#### Supplied text ####
SOCbyPT_Grade: SOC → PT summary by treatment with Grade split (wide)

Description

Summarises AEs by System Organ Class (SOC) → Preferred Term (PT) per treatment arm and splits each arm into Grade buckets (1–5 + NOT REPORTED). The table includes a first TOTAL SUBJECTS WITH AN EVENT row, optional SOC subtotal rows, and RTF-safe indenting for PT lines. The SOC/PT block order can be driven by a reference arm (e.g., TRTAN = 12) and a specific grade via sort_grade (default 5).

Usage

SOCbyPT_Grade(
  indata,
  dmdata,
  pop_data = NULL,
  group_vars,
  trtan_coln,
  grade_num = "AETOXGRN",
  grade_char = NULL,
  by_var = NULL,
  by_sort_var = NULL,
  by_sort_numeric = TRUE,
  bigN_by = NULL,
  print_bigN = FALSE,
  id_var = "USUBJID",
  rtf_safe = TRUE,
  indent_str = "(*ESC*)R/RTF\"\\li360 \"",
  use_sas_round = FALSE,
  header_blank = TRUE,
  soc_totals = FALSE,
  total_label = "TOTAL SUBJECTS WITH AN EVENT",
  nr_char_values = c("NOT REPORTED", "NOT_REPORTED", "NOTREPORTED", "NOT REPRTED", "NR",
    "N", "NA"),
  sort_grade = 5,
  debug = FALSE,
  uncoded_position = c("count", "last")
)

Value

A tibble with columns:

stat
For each treatment and each grade bucket: TRT<trt>_GRADE1, …, TRT<trt>_GRADE5, TRT<trt>_NOT_REPORTED
sort_ord, sec_ord

Arguments

indata

data.frame. AE-like data containing USUBJID, treatment, SOC, PT, and Grade variables.
#### Listed records ####
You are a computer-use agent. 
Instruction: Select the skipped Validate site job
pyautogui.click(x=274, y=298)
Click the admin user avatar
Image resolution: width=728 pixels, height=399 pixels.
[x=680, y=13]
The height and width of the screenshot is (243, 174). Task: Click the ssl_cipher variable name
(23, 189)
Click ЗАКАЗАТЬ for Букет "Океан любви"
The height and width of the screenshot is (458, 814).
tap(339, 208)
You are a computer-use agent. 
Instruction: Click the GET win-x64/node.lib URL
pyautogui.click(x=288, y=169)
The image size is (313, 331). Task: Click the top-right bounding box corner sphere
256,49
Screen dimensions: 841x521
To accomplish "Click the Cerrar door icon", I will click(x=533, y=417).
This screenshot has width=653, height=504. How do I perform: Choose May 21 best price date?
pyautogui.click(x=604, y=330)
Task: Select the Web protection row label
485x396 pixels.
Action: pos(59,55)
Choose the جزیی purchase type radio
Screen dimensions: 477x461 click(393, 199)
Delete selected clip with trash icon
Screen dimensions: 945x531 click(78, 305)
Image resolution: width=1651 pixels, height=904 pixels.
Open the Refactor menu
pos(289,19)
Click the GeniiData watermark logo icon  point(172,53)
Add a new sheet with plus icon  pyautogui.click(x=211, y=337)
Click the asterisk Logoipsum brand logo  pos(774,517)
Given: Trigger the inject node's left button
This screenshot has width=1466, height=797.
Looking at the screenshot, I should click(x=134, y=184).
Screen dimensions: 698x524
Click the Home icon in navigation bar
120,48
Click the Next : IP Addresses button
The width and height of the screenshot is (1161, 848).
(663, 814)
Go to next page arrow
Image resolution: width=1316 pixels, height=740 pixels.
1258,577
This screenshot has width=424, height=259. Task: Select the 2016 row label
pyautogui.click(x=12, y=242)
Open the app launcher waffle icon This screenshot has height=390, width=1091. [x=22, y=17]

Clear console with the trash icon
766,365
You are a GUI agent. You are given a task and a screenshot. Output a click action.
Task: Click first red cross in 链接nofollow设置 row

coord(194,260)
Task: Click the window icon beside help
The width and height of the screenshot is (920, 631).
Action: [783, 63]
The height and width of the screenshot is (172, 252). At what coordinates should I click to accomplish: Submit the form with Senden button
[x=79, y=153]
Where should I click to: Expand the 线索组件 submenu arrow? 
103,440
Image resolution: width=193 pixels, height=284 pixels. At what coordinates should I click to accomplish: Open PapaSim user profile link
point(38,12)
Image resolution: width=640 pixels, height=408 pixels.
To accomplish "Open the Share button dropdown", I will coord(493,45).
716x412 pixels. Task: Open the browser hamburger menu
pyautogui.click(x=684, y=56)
####
### What to do
1. In two sentences, summarize the SOCbyPT_Grade reference page.
2. Write the next part of the SOCbyPT_Grade reference page, picking up after the entry for the indata argument.

### Answers in order
1. SOCbyPT_Grade summarizes AEs by System Organ Class and Preferred Term for each treatment arm, splitting each arm into Grade 1–5 and NOT REPORTED buckets, with a first TOTAL SUBJECTS WITH AN EVENT row, optional SOC subtotal rows, and RTF-safe indenting for PT lines. It returns a tibble with a stat column, a column for each treatment and grade bucket, and sort_ord and sec_ord, and the SOC/PT block order can be driven by a reference arm and a grade given by sort_grade, which defaults to 5.

2.
dmdata

data.frame. ADSL-like data containing denominators per arm (must include USUBJID and the same treatment column as in indata).

pop_data

data.frame or NULL. Optional master population for arm Ns (defaults to dmdata).

group_vars

Character vector of length 3: c(main_trt, soc, pt). Example: c("TRTAN","AEBODSYS","AEDECOD").

trtan_coln

Character or numeric. The reference treatment code used for ordering SOC/PT blocks (e.g., "12").

grade_num

Character. Name of numeric grade column (default "AETOXGRN"). Values 1–5 are treated as valid grades; others are ignored in numeric logic.

grade_char

Character or NULL. Optional character grade column name (e.g., "AETOCGR"/"AETOXGR"). If NULL, the function auto-detects "AETOCGR" then "AETOXGR" if present.

by_var

Character or NULL. Optional BY variable (from AE dataset) to generate stratified outputs and sort independently per stratum.

by_sort_var

Character or NULL. Optional helper column to order BY strata; defaults to by_var when NULL.

by_sort_numeric

Logical. If TRUE (default), order BY strata by as.numeric(by_sort_var), else use character order.

bigN_by

Flag controlling denominator behavior when BY is used:

NULL / "NO" (default): denominators are by treatment only (not stratified by BY)
"YES": denominators are by BY × treatment (requires by_var in dmdata or pop_data)

print_bigN

If TRUE, prints denominators (Big-N) used for percent calculations to console/log.

id_var

Character. Subject ID column (default "USUBJID").

rtf_safe

Logical. If TRUE (default), prefix PT rows with indent_str.

indent_str

Character. The RTF literal for indentation of PT lines (default (*ESC*)R/RTF\"\\li360 \").

use_sas_round

Logical. If TRUE, use SAS-style rounding for percentages; else base R round().

header_blank

Logical. If TRUE (default) and soc_totals = FALSE, grade columns on SOC header rows are blanked.

soc_totals

Logical. If TRUE, include SOC subtotal rows using the same grade logic as PT rows.

total_label

Character. Label for the top row (default "TOTAL SUBJECTS WITH AN EVENT").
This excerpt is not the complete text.